Шавецкий рюмку свою, поднесенную было к губам, поставил на маленький столик и впервые за пять месяцев знакомства с шумным, болтливым, рассеянным, пьяным, невнимательным, грубым, сентиментальным, тихим, добрым Николаевым посмотрел на него долгим, изучающим взглядом. «ЦИРКУЛЯР ДЕПАРТАМЕНТА ПОЛИЦИИ ОТ 26 ИЮНЯ 1902 Г. №4317 ГГ. НАЧАЛЬНИКАМ ГУБЕРНСКИХ ЖАНДАРМСКИХ УПРАВЛЕНИЙ. Подлежащие по высочайшим повелениям, за государственные преступления, высылке под гласный надзор полиции в Восточную Сибирь: Феликс Дзержинский и Михаил Сладкопевцев с пути следования на места водворения скрылись. О названных лицах имеются следующие сведения: 1. Дзержинский, Феликс Эдмундович, дворянин г. Вильны, вероисповедания римско-католического, родился 30 августа 1877 года в имении Дзержиново, Ошмянского уезда, Виленской губернии, воспитывался в 1-й Виленской гимназии, откуда вышел а 1896 году из VIII класса; холост, родители умерли, братья: Станислав — окончил куре в С.
– Петербургском университете. Казимир — бывший студент Юрьевского ветеринарного института, где проживает, неизвестно; Игнатий — студент Московского университета; Владислав — ученик 6-й С.
– Петербургской гимназии и сестры — Апьбина, по мужу Булгак, проживает в имении мужа близ города Бобруйска Минской губернии, и Ядзига, по мужу Крушелевская, живет в имении в Поневежском уезде. В 1897 году привлекался при ковенском губернском жандармском управлении к дознанию по обвинению в распространении среди рабочих социально-революционных идей и, по высочайшему повелению 12 мая 1893 года, выслан под гласный надзор полиции в Вятскую губернию на 3 года и водворен на жительство в с. Кайгородском, Слободского уезда, откуда в августе 1899 года бежал, 23 января 1900 года арестован в числе участников сходки рабочих в гор. Варшаве и вновь привлечен при варшавском губернском жандармском управлении к дознанию по обвинению в социалистической пропаганде среди фабричных рабочих, и, по высочайшему повелению, последовавшему в 20 день октября 1901 года по вменении в наказание предварительного содержания под стражей, подлежал подчинению гласному надзору полиции с высылкой в Восточную Сибирь на пять лет и оставлением без дальнейшего исполнения воспоследовавшего о нем высочайшего повеления, 12 мая 1893 г. По пути следования на водворение в Вилюйский округ Якутской области 12 июня 1902 года из Верхоленска скрылся.

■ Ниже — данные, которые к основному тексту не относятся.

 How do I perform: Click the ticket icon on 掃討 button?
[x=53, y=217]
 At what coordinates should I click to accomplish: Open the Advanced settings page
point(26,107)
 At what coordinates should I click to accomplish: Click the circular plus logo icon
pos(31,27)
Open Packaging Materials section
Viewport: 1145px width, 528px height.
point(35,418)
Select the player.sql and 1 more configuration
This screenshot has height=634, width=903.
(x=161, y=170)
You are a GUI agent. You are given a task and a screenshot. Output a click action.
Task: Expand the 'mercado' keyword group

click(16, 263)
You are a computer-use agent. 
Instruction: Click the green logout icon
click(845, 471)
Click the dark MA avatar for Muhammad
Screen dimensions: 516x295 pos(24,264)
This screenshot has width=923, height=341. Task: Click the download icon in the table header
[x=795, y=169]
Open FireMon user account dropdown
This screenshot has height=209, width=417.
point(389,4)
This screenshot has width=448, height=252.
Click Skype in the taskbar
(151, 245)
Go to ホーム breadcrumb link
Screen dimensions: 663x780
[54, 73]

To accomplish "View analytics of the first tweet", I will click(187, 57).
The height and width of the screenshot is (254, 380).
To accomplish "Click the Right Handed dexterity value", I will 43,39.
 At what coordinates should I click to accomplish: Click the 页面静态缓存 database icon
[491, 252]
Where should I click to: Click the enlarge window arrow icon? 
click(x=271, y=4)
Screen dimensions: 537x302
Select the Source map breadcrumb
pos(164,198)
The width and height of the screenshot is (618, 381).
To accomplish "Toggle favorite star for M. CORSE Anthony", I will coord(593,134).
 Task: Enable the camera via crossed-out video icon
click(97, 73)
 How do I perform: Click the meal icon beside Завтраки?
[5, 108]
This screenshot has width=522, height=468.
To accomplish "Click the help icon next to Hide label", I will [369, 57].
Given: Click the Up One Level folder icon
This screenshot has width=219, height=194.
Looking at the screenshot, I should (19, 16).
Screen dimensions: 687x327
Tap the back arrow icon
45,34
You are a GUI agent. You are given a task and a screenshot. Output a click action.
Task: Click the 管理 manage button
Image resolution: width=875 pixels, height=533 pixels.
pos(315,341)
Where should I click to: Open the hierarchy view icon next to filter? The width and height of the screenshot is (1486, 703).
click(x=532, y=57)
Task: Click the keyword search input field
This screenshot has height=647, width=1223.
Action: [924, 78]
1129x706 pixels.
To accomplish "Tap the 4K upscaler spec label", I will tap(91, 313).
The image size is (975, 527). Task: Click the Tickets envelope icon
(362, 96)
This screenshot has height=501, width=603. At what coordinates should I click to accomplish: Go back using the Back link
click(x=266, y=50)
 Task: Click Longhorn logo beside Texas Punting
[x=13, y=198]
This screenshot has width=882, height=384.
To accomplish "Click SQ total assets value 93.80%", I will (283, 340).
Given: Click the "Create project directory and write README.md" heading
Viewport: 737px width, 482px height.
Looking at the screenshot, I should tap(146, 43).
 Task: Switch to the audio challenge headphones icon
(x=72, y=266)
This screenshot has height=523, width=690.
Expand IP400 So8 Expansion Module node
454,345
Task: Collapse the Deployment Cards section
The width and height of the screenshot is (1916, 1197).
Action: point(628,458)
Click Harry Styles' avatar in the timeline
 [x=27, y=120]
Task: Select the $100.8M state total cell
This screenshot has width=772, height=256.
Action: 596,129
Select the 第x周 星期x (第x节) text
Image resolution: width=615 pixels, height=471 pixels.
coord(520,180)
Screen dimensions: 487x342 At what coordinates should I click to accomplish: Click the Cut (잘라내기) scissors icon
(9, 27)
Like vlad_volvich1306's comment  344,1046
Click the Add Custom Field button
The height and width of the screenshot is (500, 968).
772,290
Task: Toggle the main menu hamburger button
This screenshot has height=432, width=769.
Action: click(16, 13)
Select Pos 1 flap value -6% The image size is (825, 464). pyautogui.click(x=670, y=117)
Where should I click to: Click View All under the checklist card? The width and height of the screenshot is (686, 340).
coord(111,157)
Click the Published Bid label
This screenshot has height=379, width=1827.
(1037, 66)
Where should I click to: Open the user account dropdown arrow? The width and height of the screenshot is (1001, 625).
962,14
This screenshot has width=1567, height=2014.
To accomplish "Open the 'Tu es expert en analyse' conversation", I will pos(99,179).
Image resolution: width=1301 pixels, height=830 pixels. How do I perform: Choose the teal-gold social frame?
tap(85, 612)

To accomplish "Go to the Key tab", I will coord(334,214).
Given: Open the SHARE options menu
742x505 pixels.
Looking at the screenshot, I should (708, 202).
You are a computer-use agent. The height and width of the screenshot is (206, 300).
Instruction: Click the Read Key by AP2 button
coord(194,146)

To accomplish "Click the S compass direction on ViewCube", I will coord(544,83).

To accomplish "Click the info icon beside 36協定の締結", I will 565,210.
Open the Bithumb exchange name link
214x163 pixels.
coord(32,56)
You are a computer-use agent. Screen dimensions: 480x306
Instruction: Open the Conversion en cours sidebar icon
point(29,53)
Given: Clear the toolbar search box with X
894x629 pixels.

(Хорошо работал Департамент! Тысячи провокаторов держал, а в одном лишь документе две ошибки наляпал: вместо сестры Альдоны изобрел Альбину, а Ядвигу Кушелевскую сделал некоей «Крушелевской».)
Сладкопевцев, каким-то чудом выброшенный на камни, ухватил Дзержинского за воротник пальто, когда тот, взмахнув руками, исчез в дымной темноте воды, потащил к себе, оскользнулся, но удержался все же, не упал и, застонав от напряжения, поднял товарища к дереву, торчавшему страшно, как чудовище на врубелевской иллюстрации. Дзержинский обхватил мокрый ствол руками; сделал два быстрых рывка, как в гимназическом, далеком уже детстве, ощутил под ногами не пустоту, а камень, упал на берег рядом со Сладкопевцевым и зашелся кашлем, а потом ощутил теплоту во рту: тоненько, из самой далекой его глубины пошла кровь, ярко-красная, легочная.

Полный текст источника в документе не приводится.